- Data for this task -

━━━━━━━━━━━━━━━━

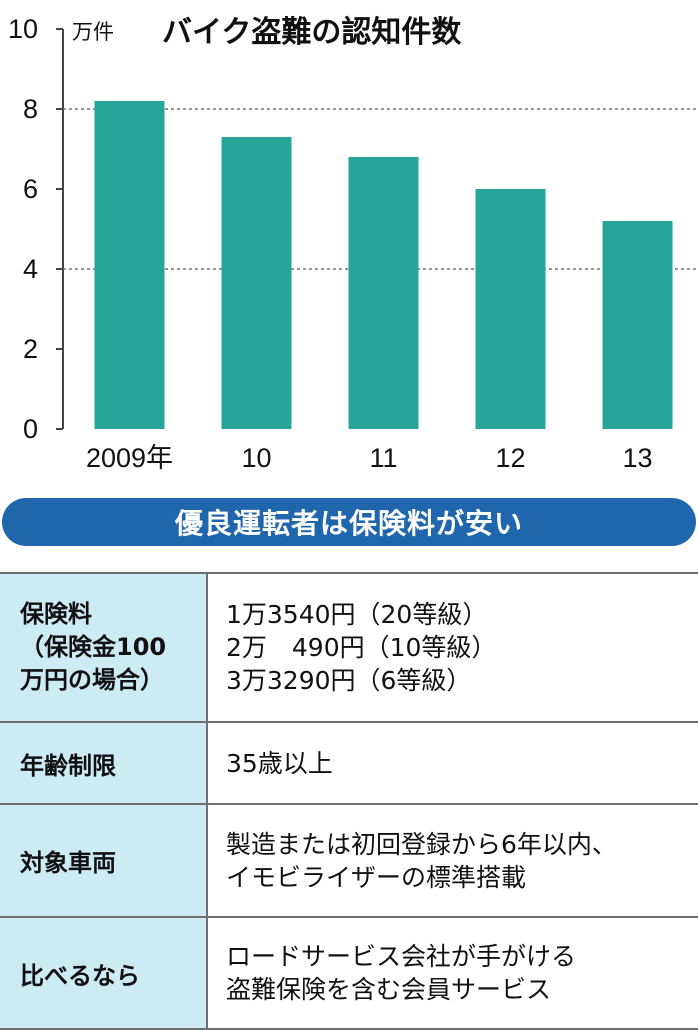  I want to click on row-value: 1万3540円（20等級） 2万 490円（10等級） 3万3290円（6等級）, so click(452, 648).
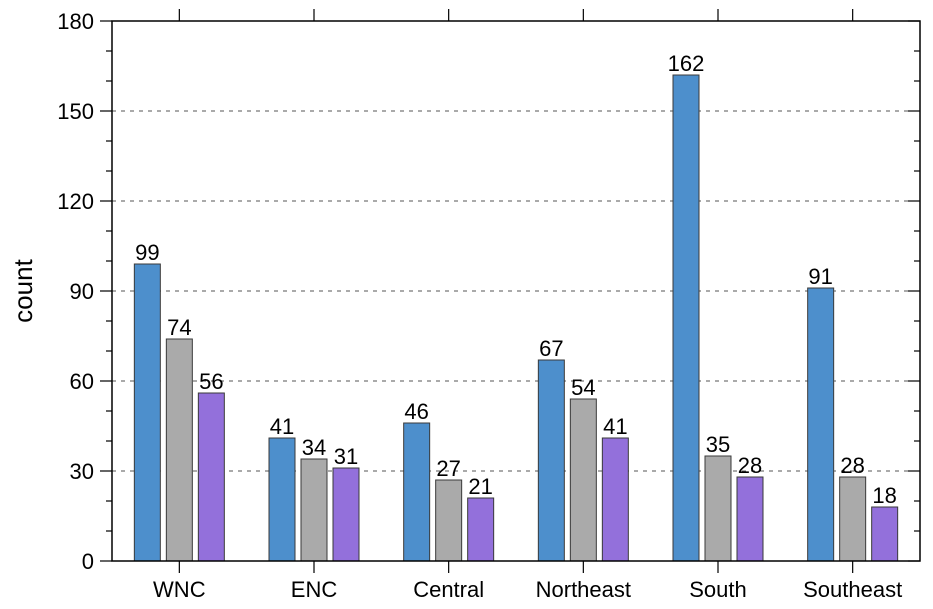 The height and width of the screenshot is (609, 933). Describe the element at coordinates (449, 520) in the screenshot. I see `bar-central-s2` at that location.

━━━━━━━━━━━━━━━━

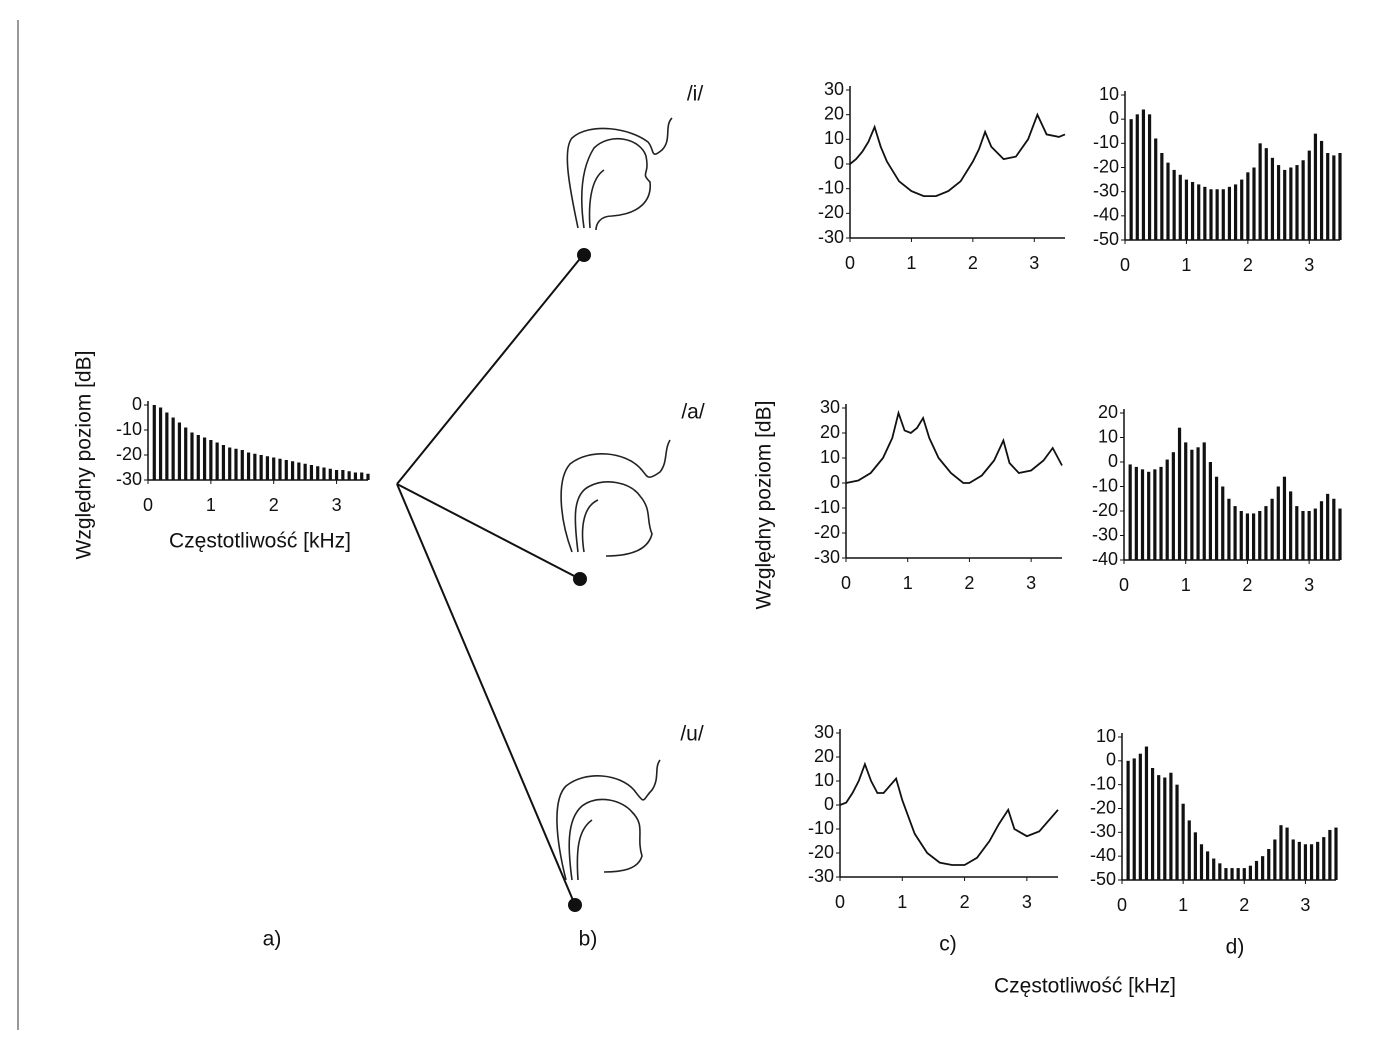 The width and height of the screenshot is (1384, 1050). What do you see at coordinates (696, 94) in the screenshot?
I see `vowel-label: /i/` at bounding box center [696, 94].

━━━━━━━━━━━━━━━━

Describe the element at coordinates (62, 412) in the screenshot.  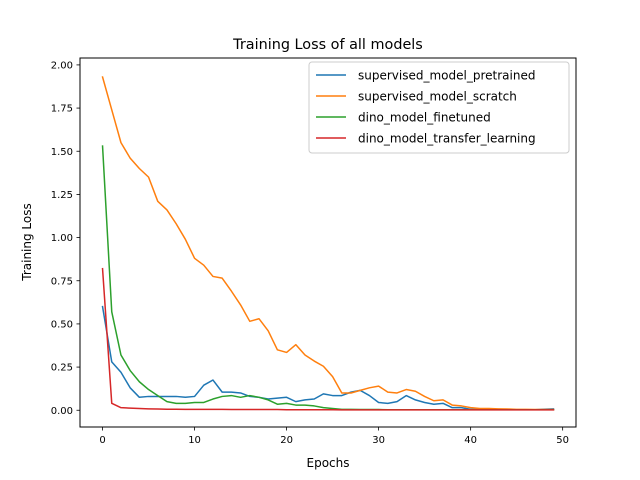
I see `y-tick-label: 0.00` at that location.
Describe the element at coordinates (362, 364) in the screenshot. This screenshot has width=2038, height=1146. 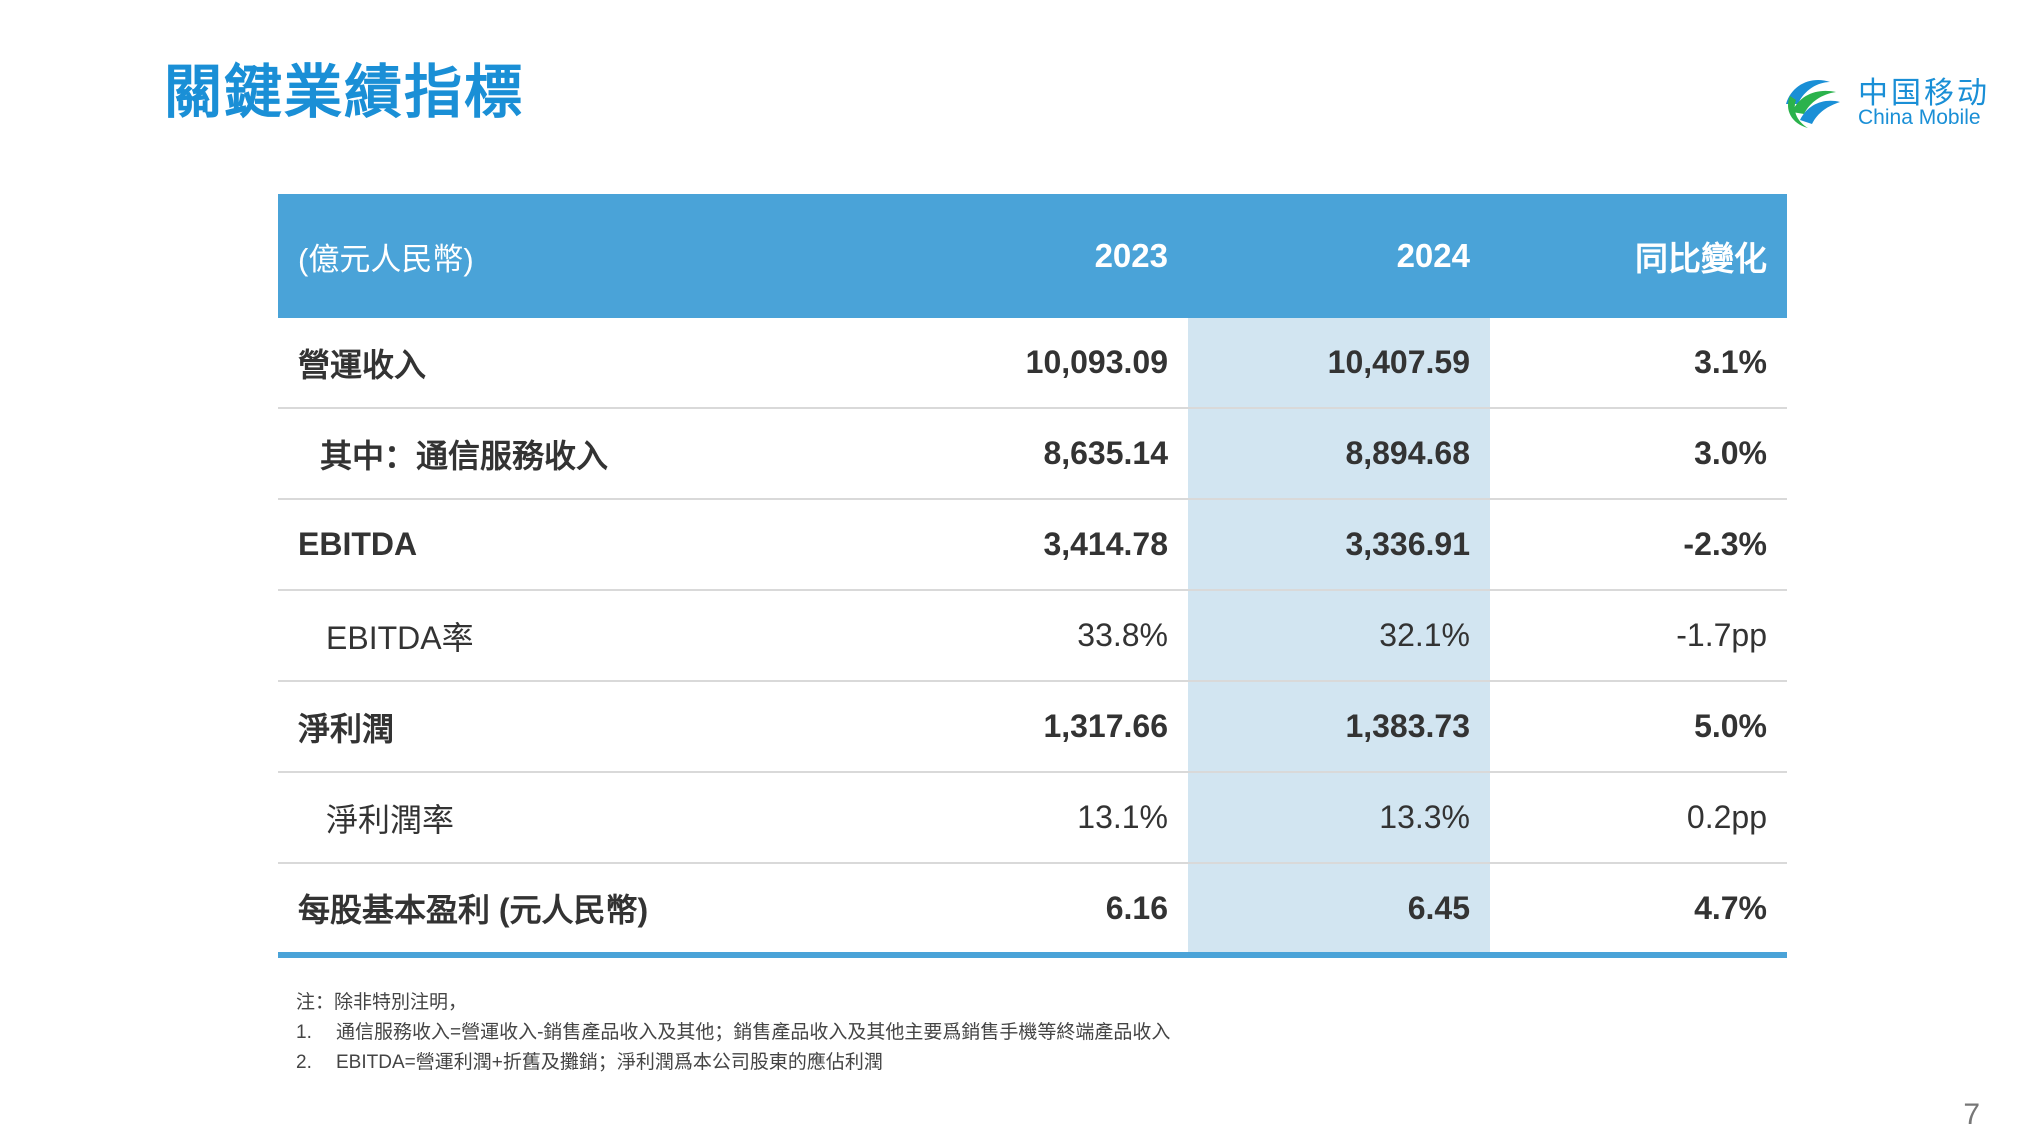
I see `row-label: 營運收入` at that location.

━━━━━━━━━━━━━━━━

- The problem -
Set down the lines exactly as they stand, starting with the line that contains "The width and" and going on through the line that contains "center [696, 94].", and leave the pictures out.

- Answer to this exercise -
 The width and height of the screenshot is (1384, 1050). What do you see at coordinates (696, 94) in the screenshot?
I see `vowel-label: /i/` at bounding box center [696, 94].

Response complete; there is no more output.